(1)クロスサイトスクリプティングとは

XSS（クロスサイトスクリプティング）について、以下に基本的な説明があります。
クロスサイトという言葉の通り、攻撃者のサイトと、正規のサイト（脆弱性有り）をクロスさせて攻撃を仕掛けます。
https://www.ipa.go.jp/security/vuln/websecurity/cross-site-scripting.html

対処策に関しても、↑に記載があります。代表例は「エスケープ処理」によって、script系の文字列を、無害な文字列に変換することです。

(2)簡単なXSSをやってみる

R3秋SC午後Ⅱ問1の内容をもとに、実際にPHPで動作を確認しましょう。
https://www.ipa.go.jp/shiken/mondai-kaiotu/gmcbt8000000apad-att/2021r03a_sc_pm2_qs.pdf

❶なにも対処をせずにページを作る。
・description.php

<html>
<meta http-equiv="content-type" charset="UTF-8">
備考：
<form action="./submitdescription.php" method="post">
    <input type="text" name="description" value=""><br>
    <input type="submit" value="送信" >
</form>
</html>

以下のフォームができる。
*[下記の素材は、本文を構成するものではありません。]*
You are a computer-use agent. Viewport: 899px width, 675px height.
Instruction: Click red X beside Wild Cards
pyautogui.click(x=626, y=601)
文字を入力しよう。

・submitdescription.php

<html>
<meta http-equiv="content-type" charset="UTF-8">
備考：
<?php
print($_REQUEST['description']);　
?>
です。
</html>

送信ボタンを押した後の画面

❷XSSを仕掛けてみる
ここで、入力フォームに以下を入れる。

<script>alert('XSS!')</script>

すると、アラートが出る

これが、XSSの脆弱性である。

❸別のページに遷移させる
先の入力フォームで、以下をいれてみよう。

<script>window.open('https://west-sec.com');</script>

すると、WEST-SECのページに自動で遷移してしまう。
今回、description.phpは、method="post"　であるが、遷移先の　submitdescription.php　に対して、以下のURLを作ってアクセスすれば、同じことができる。
※description.phpのmethodがgetかpostかは関係がない。
※URLは<などのが入っているので、URLエンコーディング処理をしています。

http://www.example.com/submitdescription.php?description=%3Cscript%3Ewindow.open%28%27https%3A%2F%2Fwest-sec.com%27%29%3B%3C%2Fscript%3E

もし、www.example.comが著名なサイト（でも、XSSの脆弱性あり）であった場合、上記のリンクを広く送れば、www.example.comの安全なサイトと思ってクリックする可能性がある。でも、実際には、WEST-SECのページに遷移する。こうやって複数のサイトをまたいで（クロスして）、攻撃をするのがクロスサイトスクリプティング（XSS）。

❹エスケープ処理を入れてみる。
htmlspecialchars　を使ってエスケープ処理をします。
submitdescription.php　において、以下に修正

<html>
<meta http-equiv="content-type" charset="UTF-8">
備考：
<?php
print(htmlspecialchars($_REQUEST['description']));　
?>
です。
</html>

Wiresharkで、HTTPレスポンスのボディ部を見ると、以下になります。

以下のように、「<」が「<」、「>」が 「>」にサニタイズ処理されいます。

<script>window.open('https://west-sec.com');</script>です。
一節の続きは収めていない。